Not much else is too funny in the violent world Yamamoto forms around himself. Once the Latino drug connection's been wiped out, they form an alliance with young Japanese hotshot Shirase (Masaya Kato), respectful of Yamamoto after the loyal Kato (Susumu Terajima, "Afterlife") stakes his life to prove Yamamoto's worth.  Shirase proves too headstrong, though, eventually embroiling Yamamoto's clan in a war with the Mafia which Yamamoto realizes will prove their undoing.

Fans of Takeshi's stylish violence will delight in the gunplay, Yubitsumes (the removal of a finger joint as apology), hari kiri and death-by-chopstick scenes peppered throughout his film, although newcomers may be left scratching their heads.  Takeshi's characters are always men of few words, but his Aniki is too inscrutable, his motivation mystifying.  His script is like a mosaic - it gives an impression, but leaves us to fill in the connective tissue. Yet Takeshi's exploration of the meaning of family has a resonance which helps us overlook his film's flaws.

Takeshi's Tokyo backstory is confusing to follow, only gradually making sense as the film progresses.  The violence ingrained in Aniki's being could explain why he allows his clan into an unwinnable war, yet it doesn't explain Denny's loyalty, which costs him everything.  (It doesn't help that Epps, after facing a shattering revelation, plays a revenge scene too lightly.)  Kitano introduces a flighty mistress (Joy Nakagawa) for Aniki out of nowhere, then dispatches her just as abruptly.  Still Kitano's Aniki is a striking figure with his elaborate Yakuza back tattoo, black suits and dark sunglasses and his final, prophetic gesture is that of a larger than life iconic figure.

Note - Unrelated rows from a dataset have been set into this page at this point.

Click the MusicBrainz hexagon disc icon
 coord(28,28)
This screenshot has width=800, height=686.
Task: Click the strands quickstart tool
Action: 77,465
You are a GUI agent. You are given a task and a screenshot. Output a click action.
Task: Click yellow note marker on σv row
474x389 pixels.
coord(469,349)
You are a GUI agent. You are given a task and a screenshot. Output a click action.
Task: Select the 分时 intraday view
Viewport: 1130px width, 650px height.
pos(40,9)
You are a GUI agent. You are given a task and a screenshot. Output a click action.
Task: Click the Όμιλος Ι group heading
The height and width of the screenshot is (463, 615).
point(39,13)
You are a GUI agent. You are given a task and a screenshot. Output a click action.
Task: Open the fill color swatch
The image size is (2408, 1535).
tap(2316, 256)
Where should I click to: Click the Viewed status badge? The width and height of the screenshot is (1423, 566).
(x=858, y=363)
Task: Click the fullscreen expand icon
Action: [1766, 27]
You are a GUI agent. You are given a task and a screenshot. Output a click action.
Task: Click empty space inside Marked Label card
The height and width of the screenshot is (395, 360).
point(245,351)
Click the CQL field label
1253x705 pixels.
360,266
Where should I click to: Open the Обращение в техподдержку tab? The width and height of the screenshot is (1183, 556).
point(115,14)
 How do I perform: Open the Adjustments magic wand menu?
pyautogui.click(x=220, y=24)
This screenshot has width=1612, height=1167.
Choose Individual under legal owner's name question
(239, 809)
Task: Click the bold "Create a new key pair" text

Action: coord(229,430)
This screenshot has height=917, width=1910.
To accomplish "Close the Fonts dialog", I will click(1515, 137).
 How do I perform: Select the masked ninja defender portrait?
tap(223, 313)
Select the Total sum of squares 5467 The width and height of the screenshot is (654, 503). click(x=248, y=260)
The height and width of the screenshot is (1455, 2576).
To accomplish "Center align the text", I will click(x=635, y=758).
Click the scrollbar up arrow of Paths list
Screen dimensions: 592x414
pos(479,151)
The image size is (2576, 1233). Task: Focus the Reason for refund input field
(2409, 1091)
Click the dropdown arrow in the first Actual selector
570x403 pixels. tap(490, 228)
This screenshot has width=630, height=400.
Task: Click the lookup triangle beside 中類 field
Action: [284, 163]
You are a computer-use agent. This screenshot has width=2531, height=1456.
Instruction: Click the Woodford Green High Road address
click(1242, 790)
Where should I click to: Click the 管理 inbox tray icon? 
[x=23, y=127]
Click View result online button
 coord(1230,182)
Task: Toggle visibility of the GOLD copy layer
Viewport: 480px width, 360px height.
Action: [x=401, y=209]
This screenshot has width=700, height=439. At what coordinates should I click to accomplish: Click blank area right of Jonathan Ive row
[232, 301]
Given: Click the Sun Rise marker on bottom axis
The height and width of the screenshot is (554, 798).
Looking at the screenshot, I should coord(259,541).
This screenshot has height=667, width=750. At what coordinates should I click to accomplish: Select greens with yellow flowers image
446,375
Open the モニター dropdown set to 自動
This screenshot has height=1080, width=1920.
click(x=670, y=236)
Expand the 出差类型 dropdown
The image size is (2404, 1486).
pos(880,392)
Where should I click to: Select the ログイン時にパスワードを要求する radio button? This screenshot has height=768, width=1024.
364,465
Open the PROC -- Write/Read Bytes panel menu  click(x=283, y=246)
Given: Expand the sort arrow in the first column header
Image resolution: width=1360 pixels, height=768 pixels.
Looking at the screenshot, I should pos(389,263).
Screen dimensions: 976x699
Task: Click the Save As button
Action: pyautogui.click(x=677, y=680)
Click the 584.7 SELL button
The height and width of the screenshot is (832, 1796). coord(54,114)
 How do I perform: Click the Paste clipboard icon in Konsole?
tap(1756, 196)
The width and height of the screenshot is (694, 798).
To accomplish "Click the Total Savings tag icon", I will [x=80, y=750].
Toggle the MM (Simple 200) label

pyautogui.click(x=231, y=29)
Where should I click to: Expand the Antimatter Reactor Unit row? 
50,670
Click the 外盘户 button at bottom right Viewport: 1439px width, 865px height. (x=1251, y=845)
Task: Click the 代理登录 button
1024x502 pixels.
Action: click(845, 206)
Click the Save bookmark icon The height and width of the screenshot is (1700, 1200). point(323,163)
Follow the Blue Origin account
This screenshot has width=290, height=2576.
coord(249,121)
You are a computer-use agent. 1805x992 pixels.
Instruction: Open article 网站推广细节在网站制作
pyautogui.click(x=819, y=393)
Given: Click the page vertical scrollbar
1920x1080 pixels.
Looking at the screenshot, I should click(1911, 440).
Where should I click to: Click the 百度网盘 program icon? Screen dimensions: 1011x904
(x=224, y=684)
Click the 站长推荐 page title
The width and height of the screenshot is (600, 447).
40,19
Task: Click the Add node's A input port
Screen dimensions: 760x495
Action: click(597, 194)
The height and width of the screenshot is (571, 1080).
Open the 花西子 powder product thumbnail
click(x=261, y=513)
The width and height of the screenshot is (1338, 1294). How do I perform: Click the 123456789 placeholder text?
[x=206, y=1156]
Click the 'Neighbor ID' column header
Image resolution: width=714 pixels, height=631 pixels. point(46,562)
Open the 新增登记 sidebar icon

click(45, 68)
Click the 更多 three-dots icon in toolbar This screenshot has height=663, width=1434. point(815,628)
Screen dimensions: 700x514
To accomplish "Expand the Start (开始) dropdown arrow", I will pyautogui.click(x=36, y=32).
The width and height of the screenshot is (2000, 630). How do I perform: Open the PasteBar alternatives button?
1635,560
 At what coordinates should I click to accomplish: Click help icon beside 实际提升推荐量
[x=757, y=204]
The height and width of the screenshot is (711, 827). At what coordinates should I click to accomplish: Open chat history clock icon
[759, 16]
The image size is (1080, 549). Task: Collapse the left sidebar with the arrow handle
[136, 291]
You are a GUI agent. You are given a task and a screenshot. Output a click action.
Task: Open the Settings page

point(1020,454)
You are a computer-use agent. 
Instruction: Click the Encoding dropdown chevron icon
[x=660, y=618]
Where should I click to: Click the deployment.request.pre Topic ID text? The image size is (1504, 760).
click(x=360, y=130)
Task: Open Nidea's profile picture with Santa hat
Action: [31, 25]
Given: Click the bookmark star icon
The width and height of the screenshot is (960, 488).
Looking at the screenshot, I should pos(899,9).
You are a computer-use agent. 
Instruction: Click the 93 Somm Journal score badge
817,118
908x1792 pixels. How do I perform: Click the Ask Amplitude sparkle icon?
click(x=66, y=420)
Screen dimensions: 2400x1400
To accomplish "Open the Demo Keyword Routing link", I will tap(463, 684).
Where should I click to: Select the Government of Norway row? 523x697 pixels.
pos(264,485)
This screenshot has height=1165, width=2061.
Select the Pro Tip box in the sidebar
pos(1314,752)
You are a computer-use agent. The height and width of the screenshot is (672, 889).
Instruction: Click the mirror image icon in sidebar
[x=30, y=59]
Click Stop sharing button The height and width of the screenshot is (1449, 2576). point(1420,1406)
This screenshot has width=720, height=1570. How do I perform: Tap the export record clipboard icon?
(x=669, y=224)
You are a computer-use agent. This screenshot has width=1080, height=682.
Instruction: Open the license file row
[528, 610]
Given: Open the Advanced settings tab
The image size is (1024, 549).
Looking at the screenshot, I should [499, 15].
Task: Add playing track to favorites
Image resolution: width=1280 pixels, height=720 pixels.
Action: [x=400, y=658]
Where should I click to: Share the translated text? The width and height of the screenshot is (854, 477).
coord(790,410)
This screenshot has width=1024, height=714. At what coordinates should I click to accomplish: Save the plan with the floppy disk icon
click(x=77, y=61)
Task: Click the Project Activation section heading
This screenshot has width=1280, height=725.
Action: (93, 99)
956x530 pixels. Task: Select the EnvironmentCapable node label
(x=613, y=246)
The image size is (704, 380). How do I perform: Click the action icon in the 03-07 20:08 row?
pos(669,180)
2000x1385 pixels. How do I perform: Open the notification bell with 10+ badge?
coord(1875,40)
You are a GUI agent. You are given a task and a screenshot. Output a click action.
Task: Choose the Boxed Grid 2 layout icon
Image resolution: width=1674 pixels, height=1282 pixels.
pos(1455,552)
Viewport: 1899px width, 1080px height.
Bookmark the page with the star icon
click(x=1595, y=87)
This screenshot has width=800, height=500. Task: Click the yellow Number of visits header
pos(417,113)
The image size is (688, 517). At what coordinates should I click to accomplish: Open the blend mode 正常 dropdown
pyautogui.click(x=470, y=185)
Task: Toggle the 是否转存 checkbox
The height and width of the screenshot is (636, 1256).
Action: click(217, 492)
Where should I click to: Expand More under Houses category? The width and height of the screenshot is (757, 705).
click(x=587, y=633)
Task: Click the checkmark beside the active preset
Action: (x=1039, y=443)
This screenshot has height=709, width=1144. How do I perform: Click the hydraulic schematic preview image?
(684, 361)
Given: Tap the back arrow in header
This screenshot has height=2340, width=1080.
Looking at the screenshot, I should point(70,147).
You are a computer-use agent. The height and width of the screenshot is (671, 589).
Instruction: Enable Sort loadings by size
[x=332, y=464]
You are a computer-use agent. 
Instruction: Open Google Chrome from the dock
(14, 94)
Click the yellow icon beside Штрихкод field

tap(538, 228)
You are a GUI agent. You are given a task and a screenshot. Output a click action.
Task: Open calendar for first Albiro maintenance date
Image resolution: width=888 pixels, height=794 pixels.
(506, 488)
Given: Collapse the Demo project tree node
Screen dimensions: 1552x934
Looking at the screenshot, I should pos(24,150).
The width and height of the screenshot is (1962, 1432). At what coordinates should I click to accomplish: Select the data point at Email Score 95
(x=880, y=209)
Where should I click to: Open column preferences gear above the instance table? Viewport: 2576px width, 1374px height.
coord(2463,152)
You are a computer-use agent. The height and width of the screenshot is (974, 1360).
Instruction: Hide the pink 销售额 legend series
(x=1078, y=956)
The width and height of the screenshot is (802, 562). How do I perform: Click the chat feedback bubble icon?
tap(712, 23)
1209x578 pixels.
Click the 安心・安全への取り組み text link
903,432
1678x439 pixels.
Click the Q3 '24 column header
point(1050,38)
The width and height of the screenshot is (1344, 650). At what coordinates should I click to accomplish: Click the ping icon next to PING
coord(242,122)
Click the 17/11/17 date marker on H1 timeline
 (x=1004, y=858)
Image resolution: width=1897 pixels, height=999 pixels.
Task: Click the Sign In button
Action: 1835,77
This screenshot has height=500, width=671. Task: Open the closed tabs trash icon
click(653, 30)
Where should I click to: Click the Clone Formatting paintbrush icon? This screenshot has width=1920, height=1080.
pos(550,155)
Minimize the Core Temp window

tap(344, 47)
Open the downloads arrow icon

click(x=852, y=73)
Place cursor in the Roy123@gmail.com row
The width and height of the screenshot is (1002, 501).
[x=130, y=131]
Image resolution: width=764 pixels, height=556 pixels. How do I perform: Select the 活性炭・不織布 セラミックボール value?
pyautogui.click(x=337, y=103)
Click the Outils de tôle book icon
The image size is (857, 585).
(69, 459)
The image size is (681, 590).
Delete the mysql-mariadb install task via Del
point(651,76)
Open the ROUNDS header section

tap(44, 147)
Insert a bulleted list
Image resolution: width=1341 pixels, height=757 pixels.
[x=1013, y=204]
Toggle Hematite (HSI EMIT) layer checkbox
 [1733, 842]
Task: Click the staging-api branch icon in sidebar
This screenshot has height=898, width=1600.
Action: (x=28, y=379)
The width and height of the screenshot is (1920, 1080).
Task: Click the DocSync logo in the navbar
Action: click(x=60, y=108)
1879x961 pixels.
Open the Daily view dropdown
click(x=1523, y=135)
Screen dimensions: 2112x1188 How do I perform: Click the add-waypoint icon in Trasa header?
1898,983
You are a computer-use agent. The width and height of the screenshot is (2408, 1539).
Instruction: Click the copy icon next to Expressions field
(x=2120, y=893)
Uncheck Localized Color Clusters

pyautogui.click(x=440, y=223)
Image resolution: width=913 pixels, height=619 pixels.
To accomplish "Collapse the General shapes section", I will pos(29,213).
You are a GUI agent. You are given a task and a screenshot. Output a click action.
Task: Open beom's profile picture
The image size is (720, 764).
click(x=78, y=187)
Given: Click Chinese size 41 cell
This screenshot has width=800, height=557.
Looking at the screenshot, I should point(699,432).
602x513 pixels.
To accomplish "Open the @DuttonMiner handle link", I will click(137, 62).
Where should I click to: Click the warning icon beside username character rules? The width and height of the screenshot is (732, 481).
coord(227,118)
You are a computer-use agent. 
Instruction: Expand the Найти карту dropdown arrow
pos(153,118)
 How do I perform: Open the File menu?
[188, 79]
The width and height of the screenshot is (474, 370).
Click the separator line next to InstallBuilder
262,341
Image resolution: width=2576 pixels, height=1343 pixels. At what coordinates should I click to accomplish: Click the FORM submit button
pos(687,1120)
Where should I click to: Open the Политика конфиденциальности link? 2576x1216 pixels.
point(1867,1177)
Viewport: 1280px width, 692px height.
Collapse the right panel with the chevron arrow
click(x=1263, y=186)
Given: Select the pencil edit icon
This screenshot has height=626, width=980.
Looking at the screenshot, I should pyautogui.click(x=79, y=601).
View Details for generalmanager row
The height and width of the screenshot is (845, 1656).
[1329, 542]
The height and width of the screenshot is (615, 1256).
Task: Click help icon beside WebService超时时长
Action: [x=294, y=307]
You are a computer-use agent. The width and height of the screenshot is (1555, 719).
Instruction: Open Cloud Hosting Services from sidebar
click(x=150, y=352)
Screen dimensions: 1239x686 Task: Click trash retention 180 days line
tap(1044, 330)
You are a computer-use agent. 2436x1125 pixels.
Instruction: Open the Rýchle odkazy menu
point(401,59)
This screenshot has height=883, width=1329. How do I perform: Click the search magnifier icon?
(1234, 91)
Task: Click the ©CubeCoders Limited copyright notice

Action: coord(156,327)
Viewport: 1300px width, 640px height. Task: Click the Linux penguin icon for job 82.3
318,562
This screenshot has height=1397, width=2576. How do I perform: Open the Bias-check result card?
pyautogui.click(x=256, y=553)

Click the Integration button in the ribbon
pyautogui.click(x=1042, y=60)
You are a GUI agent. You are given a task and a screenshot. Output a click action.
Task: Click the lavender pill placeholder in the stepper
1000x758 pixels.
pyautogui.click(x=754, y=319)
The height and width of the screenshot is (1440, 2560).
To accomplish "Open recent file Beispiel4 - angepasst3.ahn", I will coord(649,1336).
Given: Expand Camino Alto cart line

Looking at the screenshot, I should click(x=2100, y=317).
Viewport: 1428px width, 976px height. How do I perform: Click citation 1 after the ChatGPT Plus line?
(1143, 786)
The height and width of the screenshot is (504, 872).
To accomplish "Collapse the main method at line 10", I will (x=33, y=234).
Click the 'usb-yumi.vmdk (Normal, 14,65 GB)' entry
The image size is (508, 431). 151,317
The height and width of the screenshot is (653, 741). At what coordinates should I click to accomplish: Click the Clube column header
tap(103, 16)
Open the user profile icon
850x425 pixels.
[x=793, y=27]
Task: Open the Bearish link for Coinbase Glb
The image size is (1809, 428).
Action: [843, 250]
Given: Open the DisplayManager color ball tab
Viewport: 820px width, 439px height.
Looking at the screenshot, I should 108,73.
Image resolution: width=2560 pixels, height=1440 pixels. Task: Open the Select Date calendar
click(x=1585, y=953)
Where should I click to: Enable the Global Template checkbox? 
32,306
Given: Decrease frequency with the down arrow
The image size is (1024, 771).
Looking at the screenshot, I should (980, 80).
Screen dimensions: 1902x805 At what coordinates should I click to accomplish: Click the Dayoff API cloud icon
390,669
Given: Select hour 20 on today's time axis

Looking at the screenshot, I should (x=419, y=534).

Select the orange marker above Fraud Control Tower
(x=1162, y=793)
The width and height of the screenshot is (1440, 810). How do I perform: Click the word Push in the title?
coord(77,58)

While Director of Photography Katsumi Yanagijima's ("Sonatine") Tokyo scenes look like claustrophobic stage sets, he captures an outsider's look at L.A. emphasizing horizontal lines in the architecture and landscapes. Joe Hisaishi provides the typical, retro-orchestral Kitano score.

"Brother" is not likely to win new fans for Takeshi Kitano, but it's an intriguing, if not wholly satisfying, addition to his oeuvre.